■ DIRECTIONS FOR THIS TASK ■
Copy the records word for word, starting at the line that contains "At what coordinates" and ending at the line that contains "click(316, 49)", with both lines included. Leave the pictures out of your copy.

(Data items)
◇ ◇ ◇ ◇ ◇ ◇ ◇

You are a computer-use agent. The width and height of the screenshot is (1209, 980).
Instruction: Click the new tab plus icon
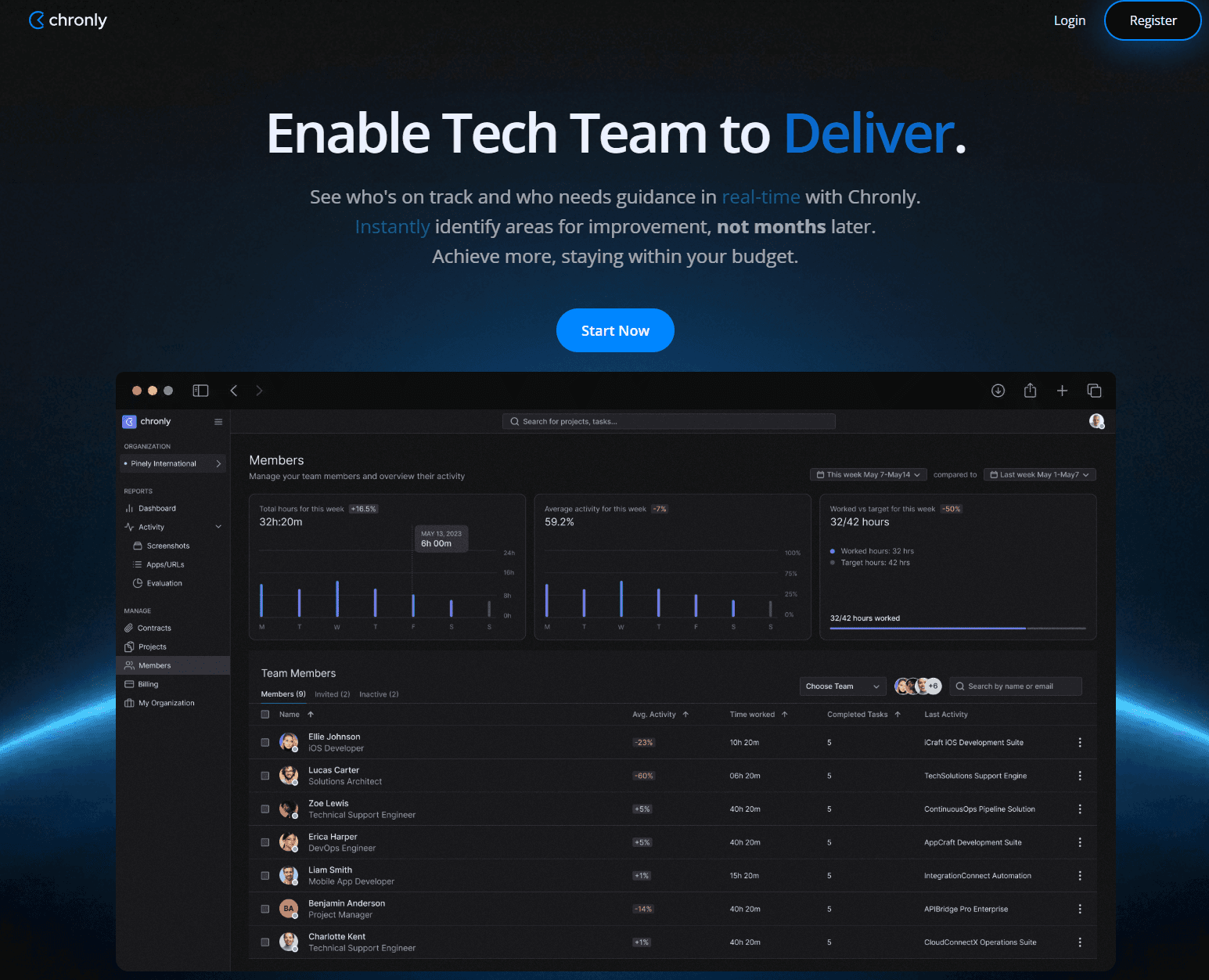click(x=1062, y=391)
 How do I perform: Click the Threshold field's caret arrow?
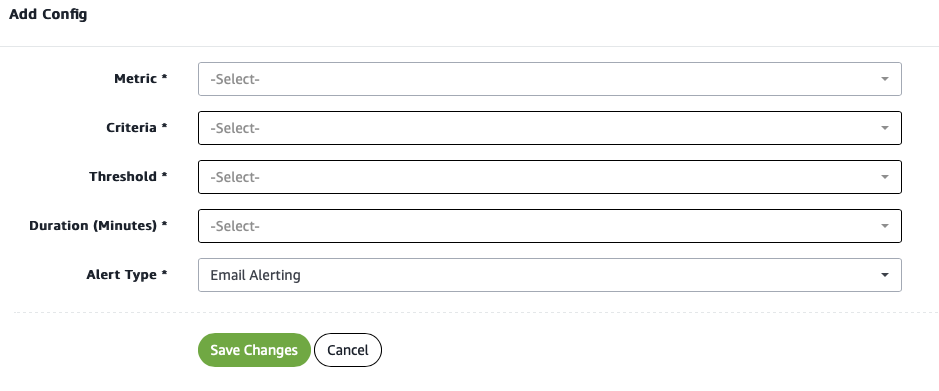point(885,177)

◇ ◇ ◇ ◇ ◇ ◇ ◇

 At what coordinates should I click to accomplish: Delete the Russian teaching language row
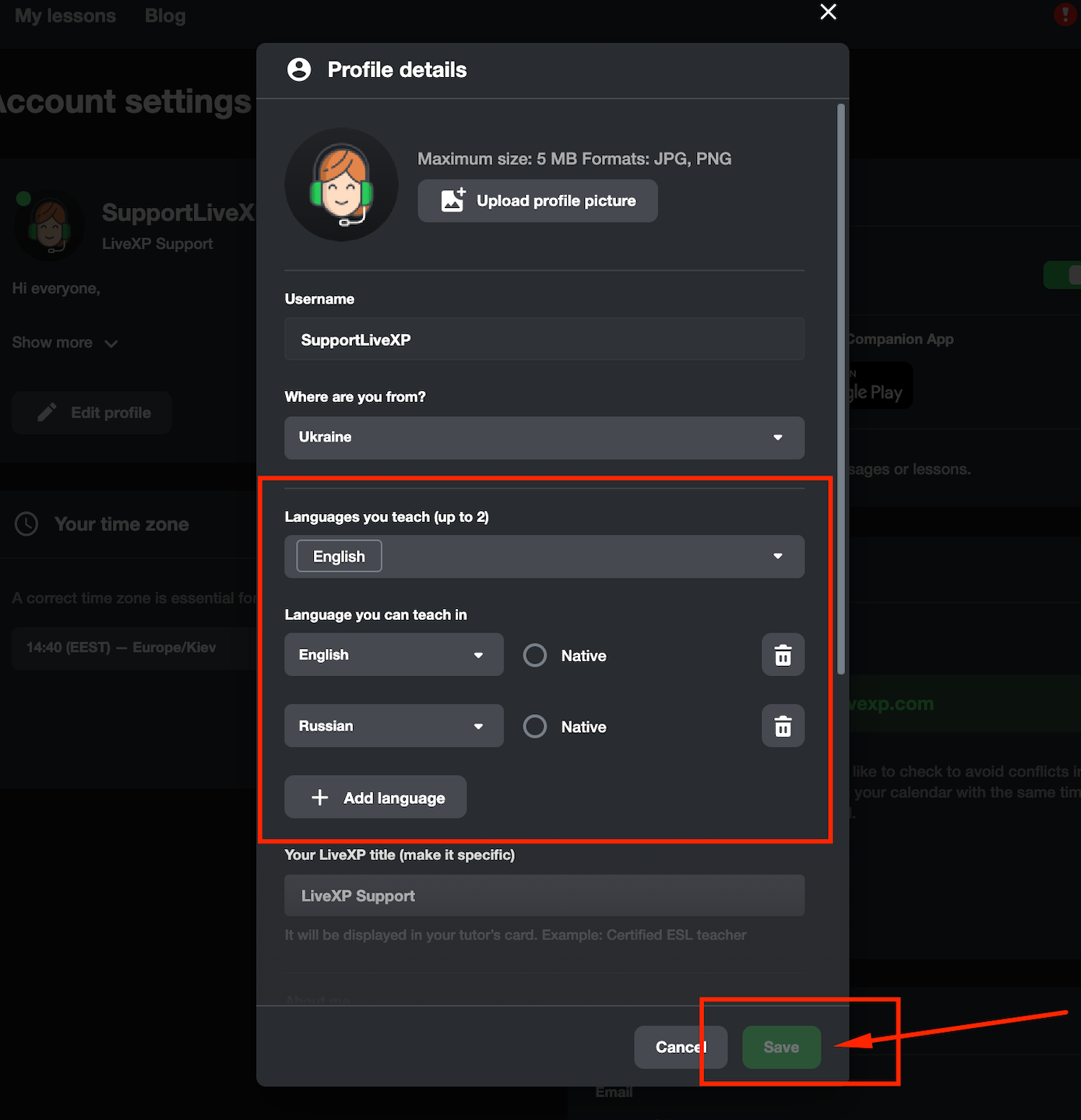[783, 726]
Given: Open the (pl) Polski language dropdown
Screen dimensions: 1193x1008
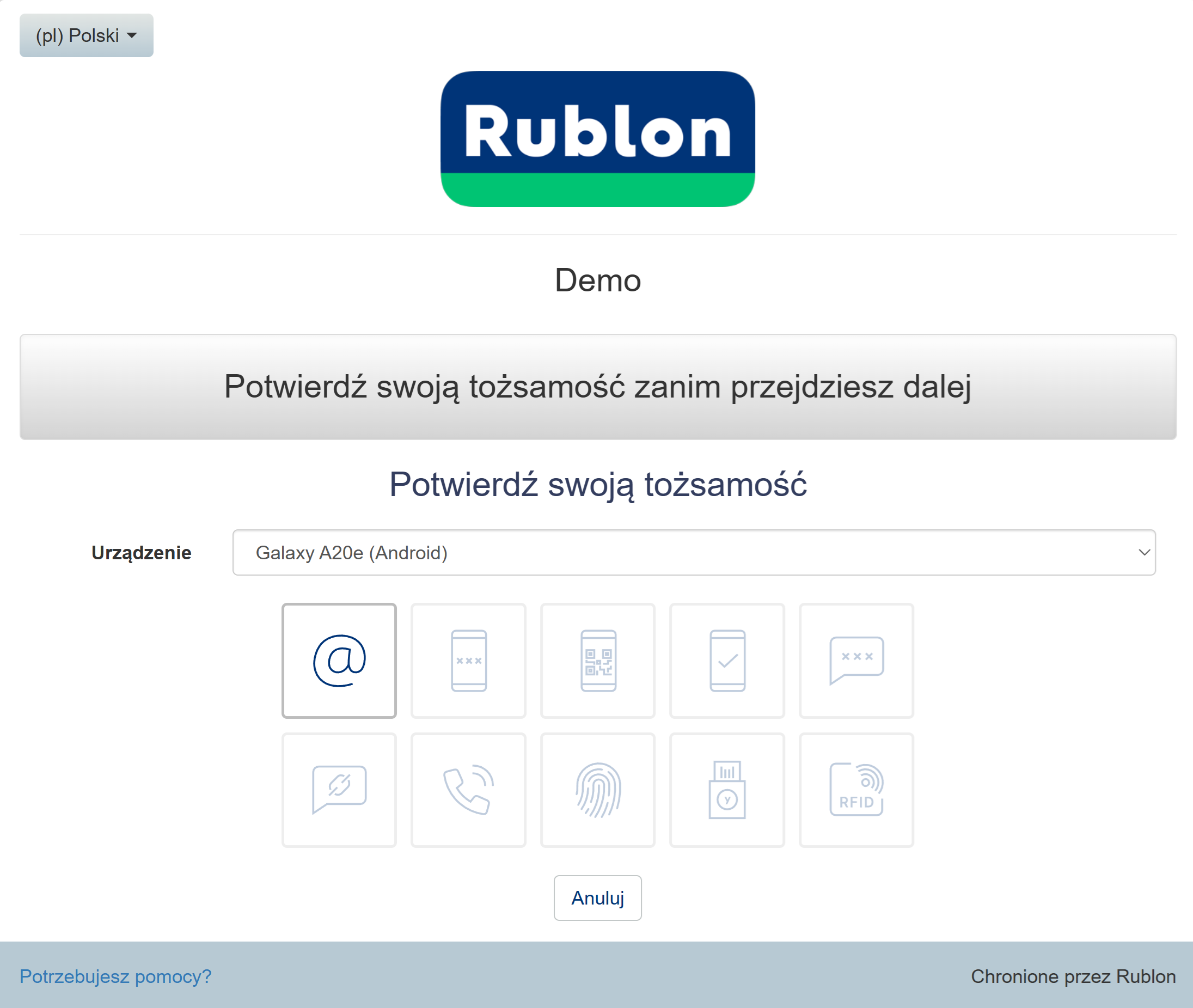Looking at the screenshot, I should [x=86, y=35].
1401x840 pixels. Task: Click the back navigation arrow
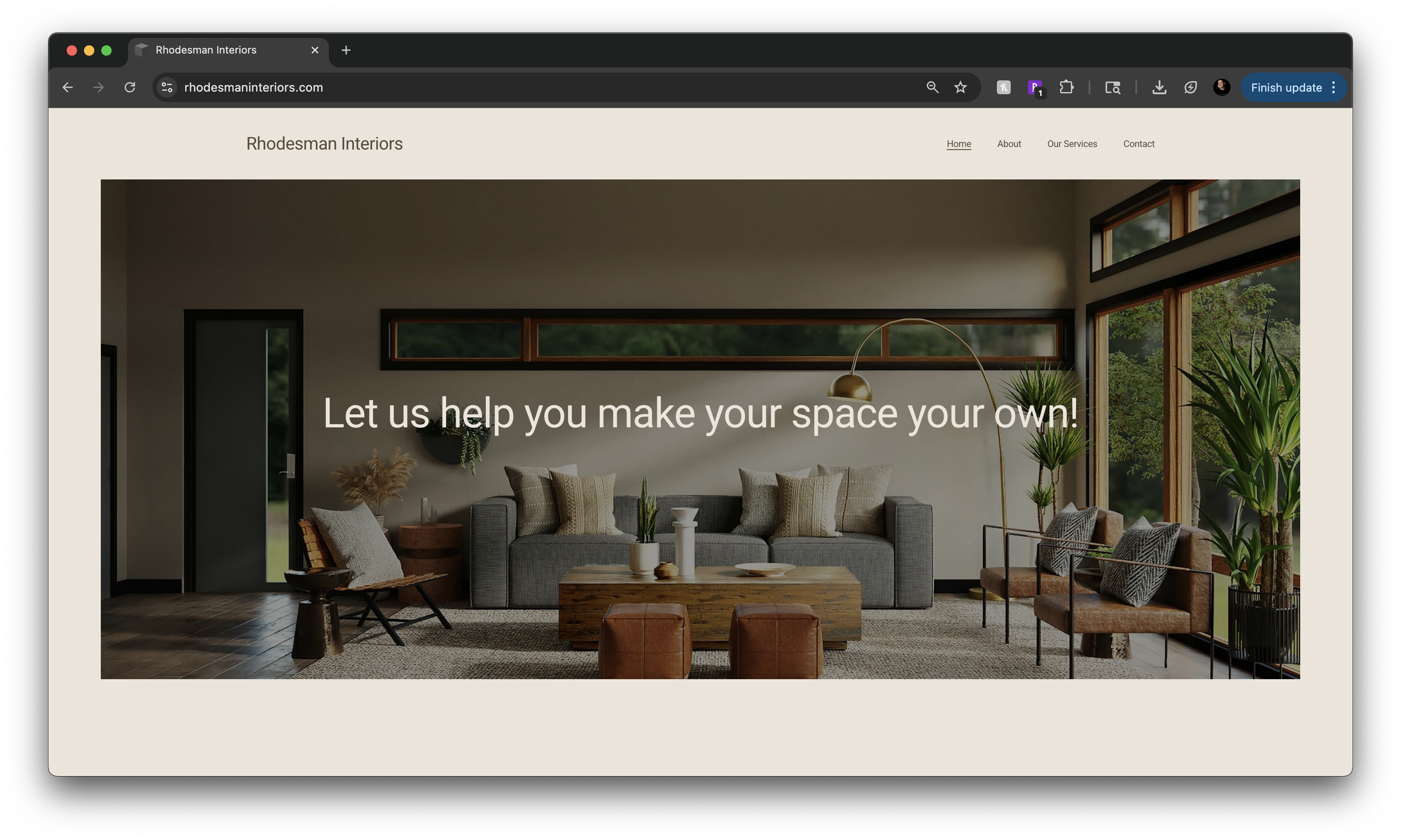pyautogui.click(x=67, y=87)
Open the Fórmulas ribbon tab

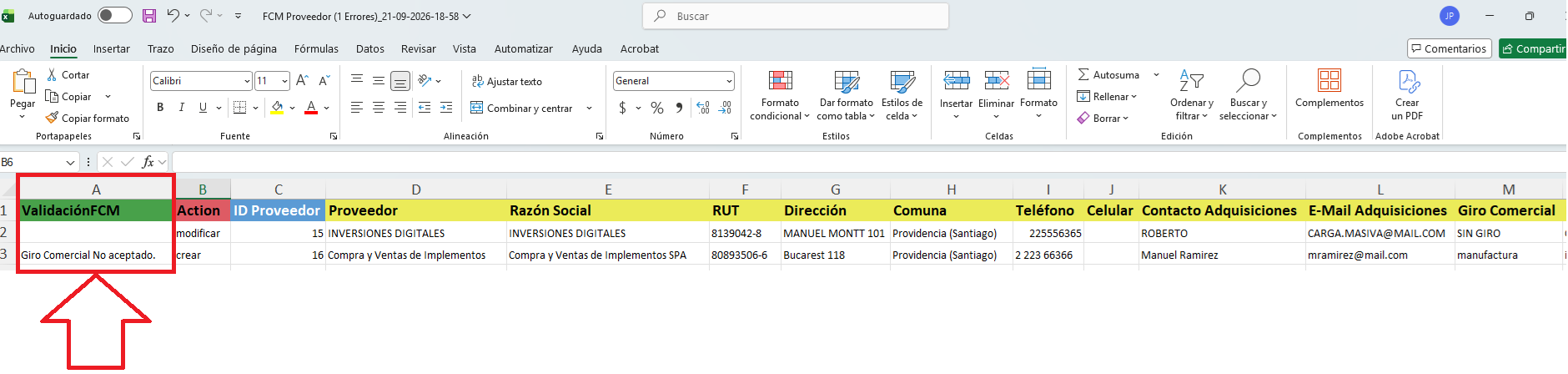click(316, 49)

◇ ◇ ◇ ◇ ◇ ◇ ◇

■ FULL RESPONSE ■
 At what coordinates should I click to accomplish: Delete the Russian teaching language row
[783, 726]
Given: Open the (pl) Polski language dropdown
Screen dimensions: 1193x1008
Looking at the screenshot, I should [x=86, y=35].
1401x840 pixels. Task: Click the back navigation arrow
pyautogui.click(x=67, y=87)
Open the Fórmulas ribbon tab

click(316, 49)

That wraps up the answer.